━━━ Selected passage ━━━

This week, the IRS doubled-down on its position that a taxpayer who receives a loan through the Paycheck Protection Program cannot deduct expenses that are normally deductible under the Code to the extent the payment of those expenses results in loan forgiveness under the CARES Act.
In May, the IRS issued Notice 2020-32 denying deductions for expenses that are normally fully deductible suggesting that such a deduction would be “double-dipping.” Congress quickly moved to reverse the IRS in the Small Business Expense Protection Act (S.3162) but that bill languished and still has not passed.
The question then arose—what happens if you pay and write off PPP-forgivable expenses in 2020 and don’t apply for or receive loan forgiveness until 2021.

━━━ Data excerpts ━━━

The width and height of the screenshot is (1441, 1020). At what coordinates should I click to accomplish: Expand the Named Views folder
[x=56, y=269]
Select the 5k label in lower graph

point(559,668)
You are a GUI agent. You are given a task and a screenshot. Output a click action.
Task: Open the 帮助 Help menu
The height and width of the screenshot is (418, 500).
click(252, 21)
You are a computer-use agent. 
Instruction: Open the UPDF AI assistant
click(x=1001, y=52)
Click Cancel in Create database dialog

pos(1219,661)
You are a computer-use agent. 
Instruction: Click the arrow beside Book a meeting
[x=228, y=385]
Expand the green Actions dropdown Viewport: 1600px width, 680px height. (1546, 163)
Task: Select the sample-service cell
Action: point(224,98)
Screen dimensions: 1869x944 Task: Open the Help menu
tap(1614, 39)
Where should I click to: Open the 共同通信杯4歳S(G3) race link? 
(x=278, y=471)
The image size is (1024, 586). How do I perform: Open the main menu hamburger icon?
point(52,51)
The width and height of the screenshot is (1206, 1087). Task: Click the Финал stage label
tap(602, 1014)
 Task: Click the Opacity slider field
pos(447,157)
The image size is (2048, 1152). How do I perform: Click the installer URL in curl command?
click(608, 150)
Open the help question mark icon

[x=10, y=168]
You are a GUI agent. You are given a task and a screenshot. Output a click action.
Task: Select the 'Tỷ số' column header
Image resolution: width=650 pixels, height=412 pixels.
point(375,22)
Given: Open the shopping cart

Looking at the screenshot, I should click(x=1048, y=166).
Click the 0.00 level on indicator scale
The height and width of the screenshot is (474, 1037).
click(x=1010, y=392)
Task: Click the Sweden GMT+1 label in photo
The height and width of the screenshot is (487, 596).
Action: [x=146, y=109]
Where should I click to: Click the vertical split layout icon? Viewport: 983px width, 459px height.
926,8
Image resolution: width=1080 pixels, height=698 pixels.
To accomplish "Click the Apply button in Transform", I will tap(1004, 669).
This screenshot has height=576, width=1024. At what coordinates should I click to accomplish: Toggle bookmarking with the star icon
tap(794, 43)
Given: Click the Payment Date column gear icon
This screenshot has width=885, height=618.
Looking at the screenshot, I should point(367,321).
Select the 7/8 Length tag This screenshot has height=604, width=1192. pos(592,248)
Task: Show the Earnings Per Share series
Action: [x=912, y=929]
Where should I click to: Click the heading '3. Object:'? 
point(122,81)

━━━

# [Task description]
Summarize the passage on the IRS position about PPP loan expenses in two sentences.

# [Reply to the exercise]
This week the IRS again took the position that a taxpayer with a Paycheck Protection Program loan cannot deduct normally deductible expenses to the extent their payment leads to loan forgiveness under the CARES Act, following its May Notice 2020-32, which called such deductions "double-dipping." Congress moved to reverse this in the Small Business Expense Protection Act (S.3162), but that bill has not passed, which raised the question of what happens when PPP-forgivable expenses are paid and written off in 2020 but forgiveness is not sought or received until 2021.